Benjamin Franklin once said that if you want to truly appreciate the value of money, try borrowing some. Today, that is easier said than done for many reasons. For one thing, after the global financial crisis of 2008, most financial institutions began severely limiting their risks with personal loans. That why some invest in peer to peer lending.

Almost 20 million people have personal loan debts amounting to about $140 billion in 2019. Meanwhile, almost 180 million people have major credit card debt. Americans collectively owe over $1 trillion in credit card debts. The average personal loan was for $11,000 at 33% interest.

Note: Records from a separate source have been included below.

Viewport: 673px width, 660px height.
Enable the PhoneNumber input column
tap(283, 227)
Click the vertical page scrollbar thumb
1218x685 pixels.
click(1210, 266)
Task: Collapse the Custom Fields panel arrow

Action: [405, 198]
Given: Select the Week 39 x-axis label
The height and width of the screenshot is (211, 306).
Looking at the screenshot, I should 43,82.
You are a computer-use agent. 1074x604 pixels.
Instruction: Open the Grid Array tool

Why the disparity in lending practices? Well, even though it is less easy to get a credit card, its relatively easier than getting a personal loan from a bank. Over 25% of people have been declined at least once for personal loan. For most people, applying for a personal loan is an arduous and self-defeating process.

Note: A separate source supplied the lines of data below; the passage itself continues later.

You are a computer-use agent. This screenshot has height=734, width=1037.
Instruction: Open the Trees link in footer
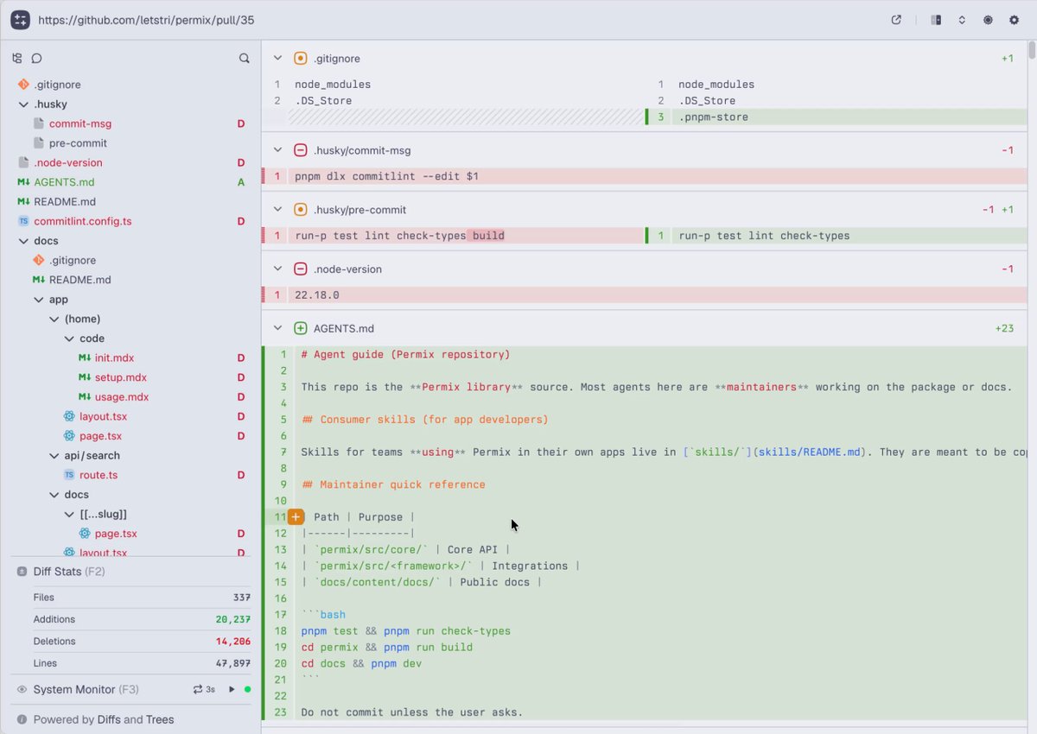point(160,719)
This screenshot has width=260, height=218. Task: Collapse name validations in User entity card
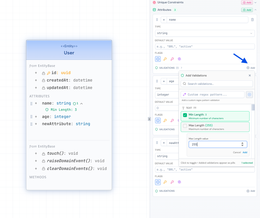point(81,103)
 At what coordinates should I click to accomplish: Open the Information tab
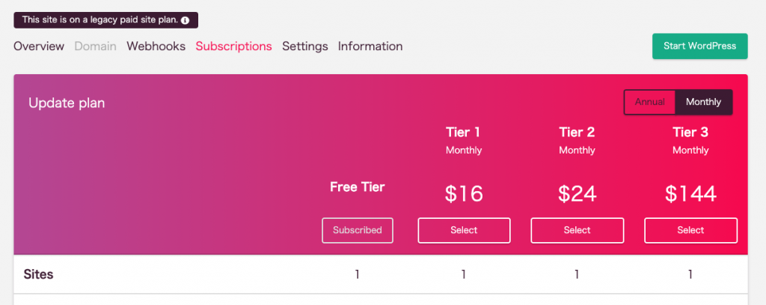tap(370, 46)
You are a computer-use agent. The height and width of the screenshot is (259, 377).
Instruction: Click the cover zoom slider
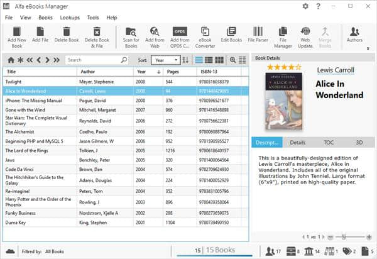pyautogui.click(x=343, y=236)
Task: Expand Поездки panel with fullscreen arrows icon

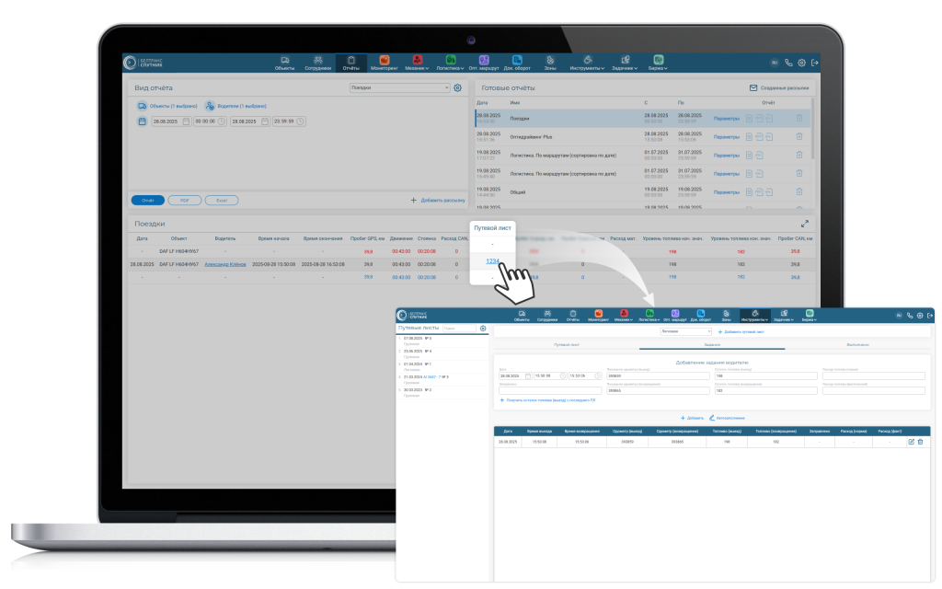Action: [x=805, y=224]
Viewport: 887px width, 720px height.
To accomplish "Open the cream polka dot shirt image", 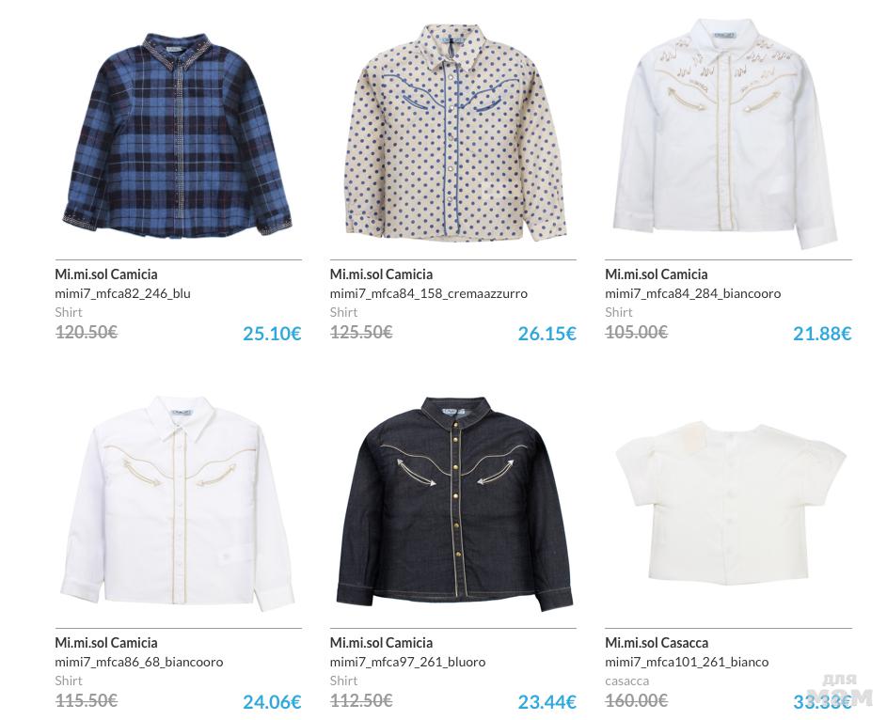I will 455,133.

The paperwork process is laborious, and it could take months to get approved. So, many people now turn to peer to peer lending, or, P2P lending. From 2013 to 2018, the P2P lending industry exploded from a few startups into a burgeoning $3.3 billion industry.

Could this be something in which you might want to invest? Peer to peer lending can be fraught with risk. Before we talk about those risks, let’s explain peer to peer lending.

Peer to Peer Lending 101

Peer to Peer lending is where individuals and businesses lend money to other individuals or businesses through a website facilitator. Such loans are usually facilitated online and can be approved or declined near instantaneously.
The advent of peer to peer lending has made the personal lending process infinitely more convenient for people who can’t get approved by banks.

Some of the better-known peer to peer lending sites include Lending Club, Funding Circle, Upstart, Peerform, Circleback Lending, LendingKarma, and Prosper, among others. Interested to invest? Peer to peer lending sites require you to register and create a profile.

Then you can look over loan applications and decide to whom you will lend to. Most peer to peer lending site charge anywhere from 5% to 36% interest based on credit histories.

The Risks When You Invest in Peer to Peer Lending

Capital drag – This is a situation where there are more borrowers than active lenders on a site. So, your money just sits. It’s not being lent out or generating interest.

Insolvency – If a site shuts down, you could be in danger of losing your investment.

Fraud – Peer to peer facilitator site malpractice can endanger funds. Such sites are supposed to segregate investor funds from operating capital in the event of insolvency. Additionally, they are supposed to employ the latest cybersecurity countermeasures to defend against cyberattacks and hacking.

Payment delinquency – If your applicant is late on payments, stops paying, becomes unemployed, or disappears, there isn’t much that you can do.

Lower Your Risk

If you are going to invest in peer to peer lending, you should safely make it worth your while. Spread out a few hundred or thousands of dollars among well-vetted applicants. Make sure the site you lend through is professional and has security funds or asset security to protect segregated investor funds.